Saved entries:
========================

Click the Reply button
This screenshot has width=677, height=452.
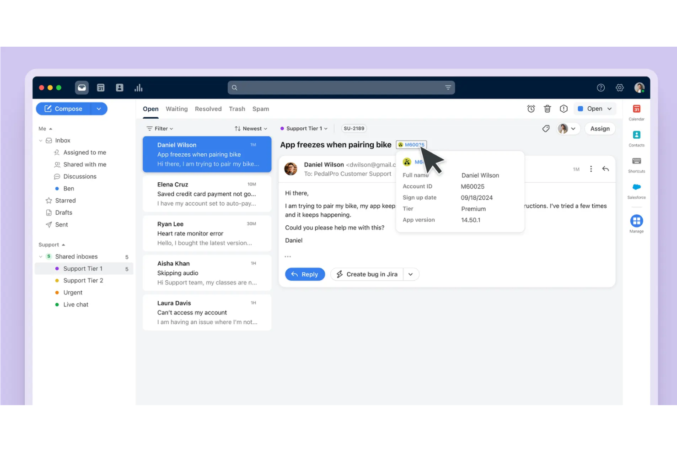pyautogui.click(x=305, y=274)
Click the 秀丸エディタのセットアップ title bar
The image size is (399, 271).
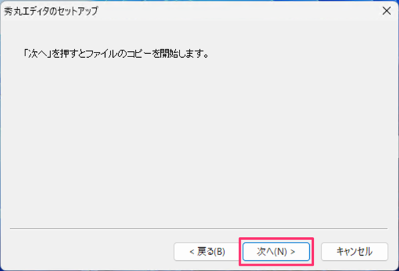(x=191, y=11)
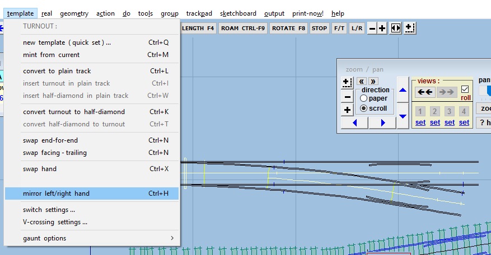The image size is (491, 255).
Task: Click the ROTATE F8 button
Action: click(x=288, y=29)
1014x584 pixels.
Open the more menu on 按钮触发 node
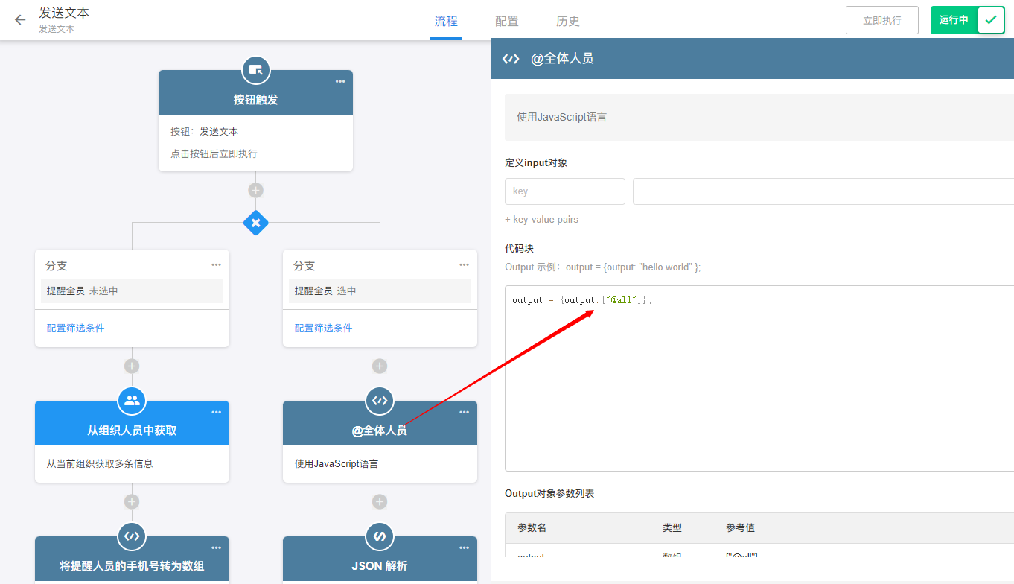click(340, 82)
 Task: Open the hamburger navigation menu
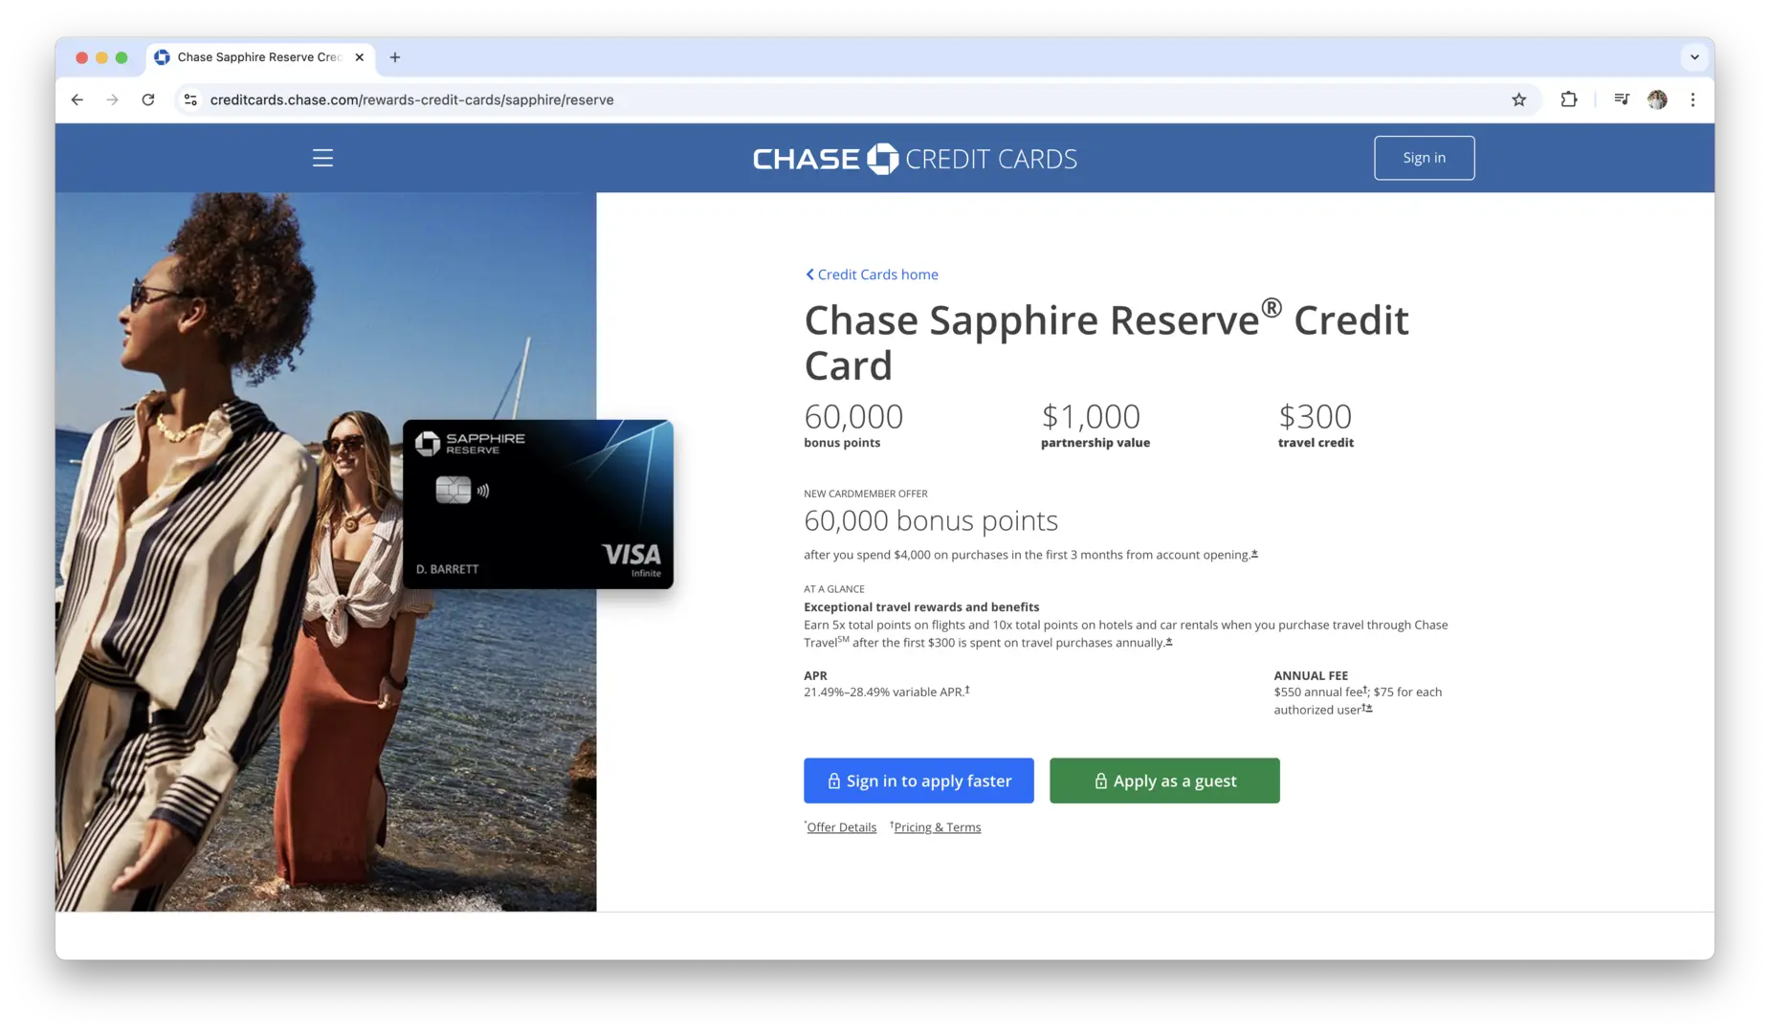click(322, 158)
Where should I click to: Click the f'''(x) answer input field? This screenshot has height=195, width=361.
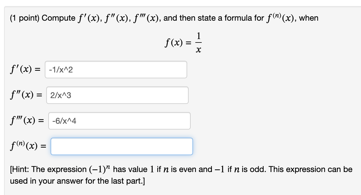[x=119, y=120]
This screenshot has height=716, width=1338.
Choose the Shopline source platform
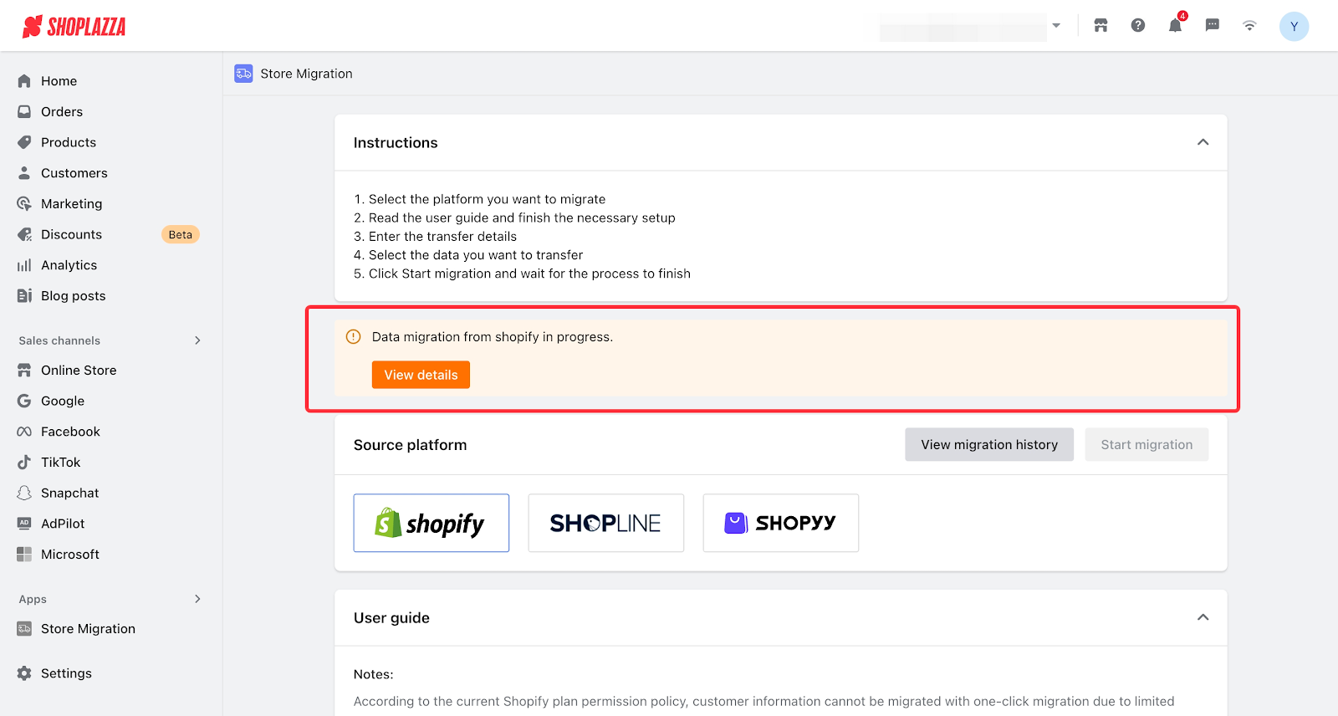(606, 523)
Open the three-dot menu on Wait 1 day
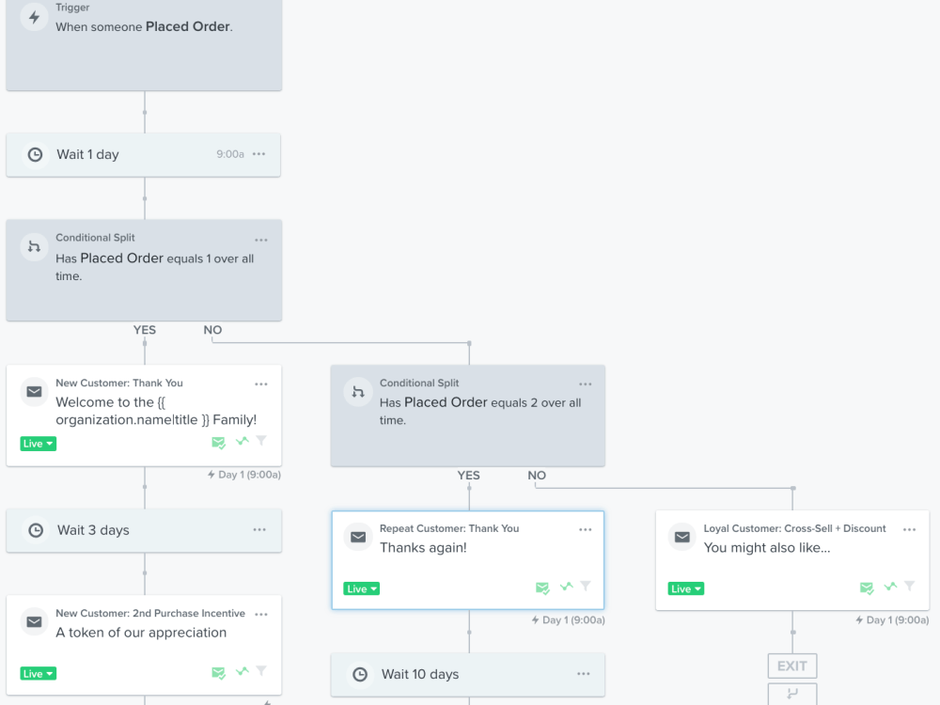 coord(259,154)
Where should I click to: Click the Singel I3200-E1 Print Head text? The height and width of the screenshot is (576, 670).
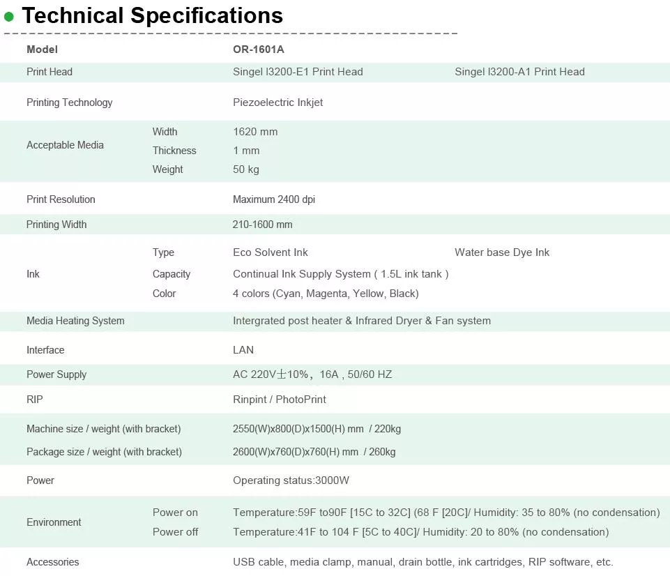pyautogui.click(x=298, y=72)
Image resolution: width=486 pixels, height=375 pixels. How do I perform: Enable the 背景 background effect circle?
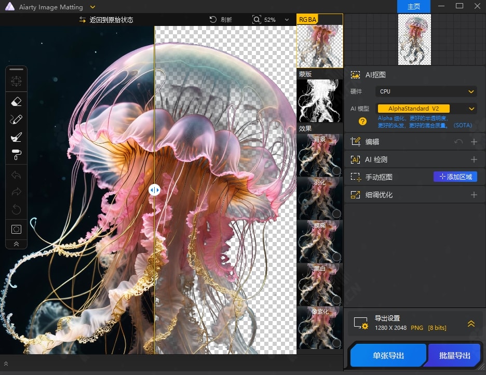coord(336,170)
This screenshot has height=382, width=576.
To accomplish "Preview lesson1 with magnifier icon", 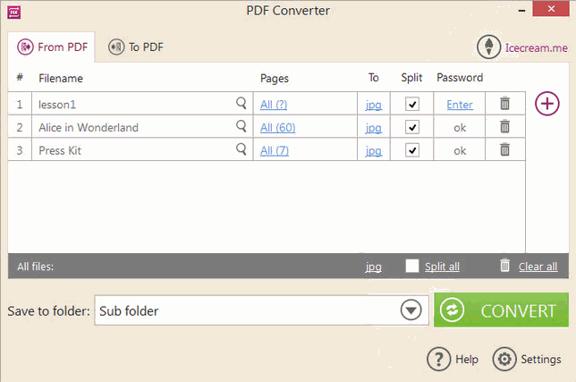I will [241, 104].
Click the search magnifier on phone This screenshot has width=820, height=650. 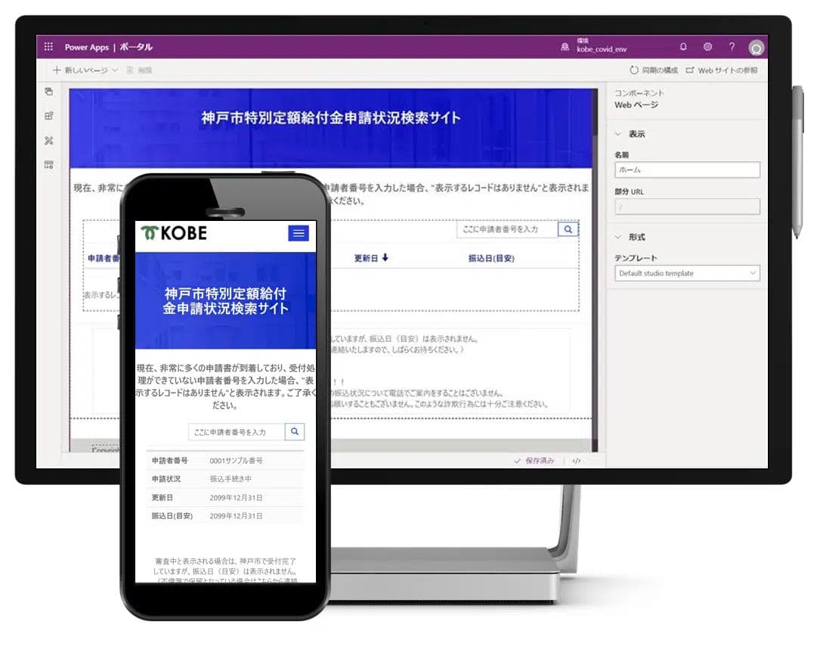click(x=295, y=431)
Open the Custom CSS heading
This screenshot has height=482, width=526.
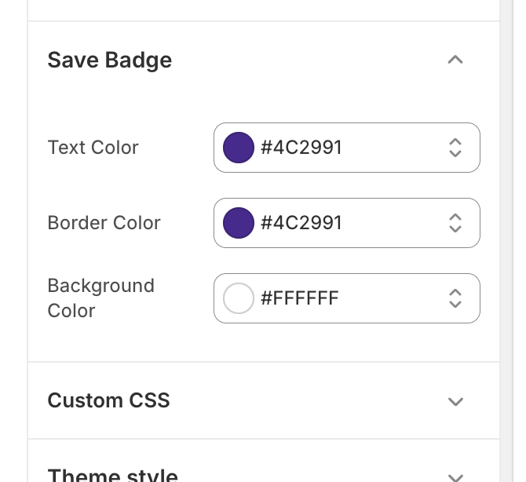[x=109, y=400]
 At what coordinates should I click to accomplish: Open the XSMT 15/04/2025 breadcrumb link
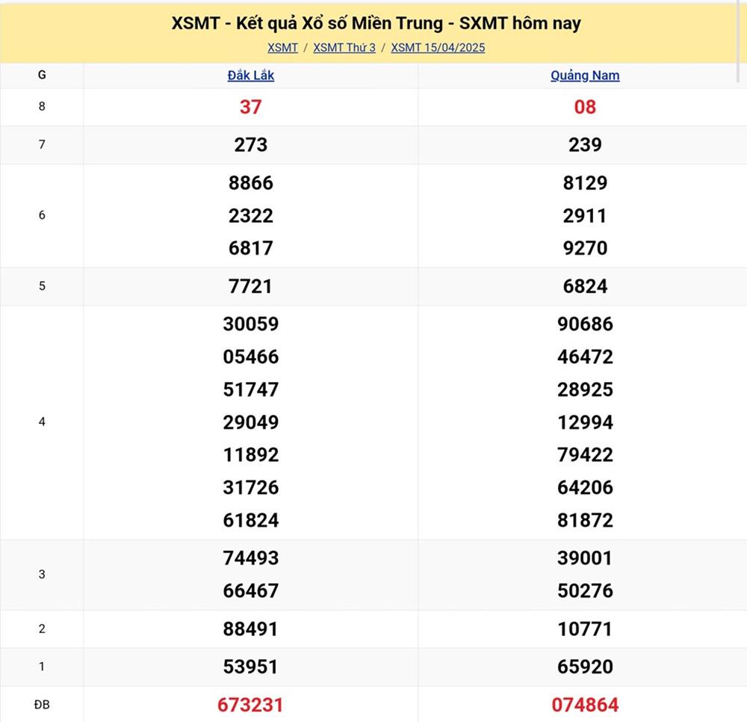click(x=438, y=48)
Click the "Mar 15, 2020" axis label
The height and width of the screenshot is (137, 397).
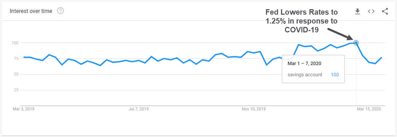click(x=369, y=109)
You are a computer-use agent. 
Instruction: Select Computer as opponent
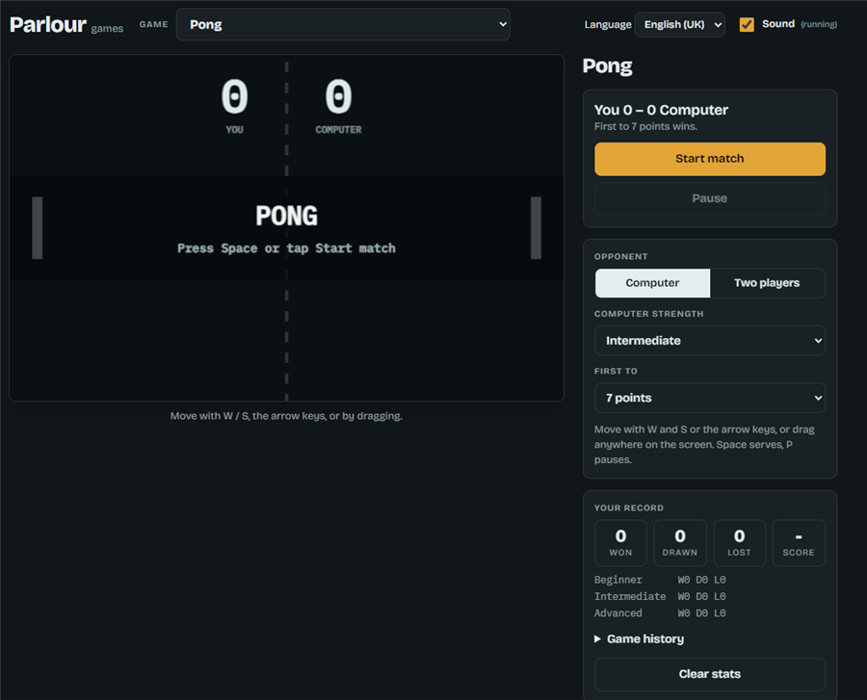[652, 283]
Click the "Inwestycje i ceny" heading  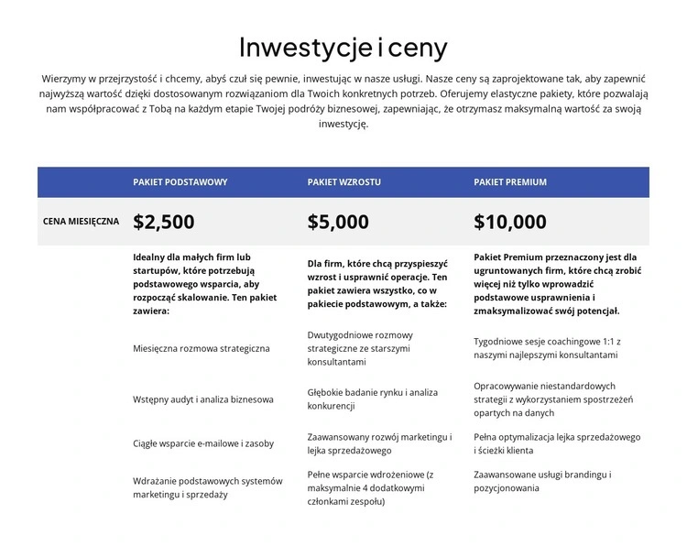343,47
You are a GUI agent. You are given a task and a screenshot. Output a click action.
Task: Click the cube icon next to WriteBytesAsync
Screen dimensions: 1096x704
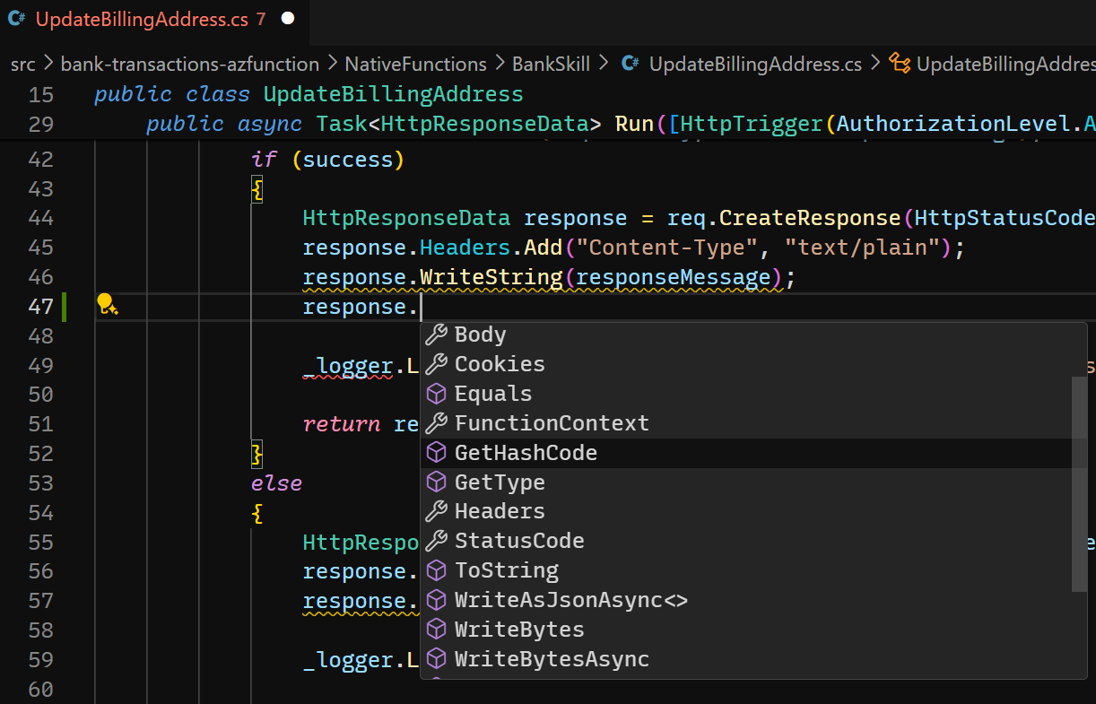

========================

Each line of the records that holds the word "agent" should be copied out.

You are a computer-use agent. 
You are a GUI agent. You are given a task and a screenshot. Output a click action.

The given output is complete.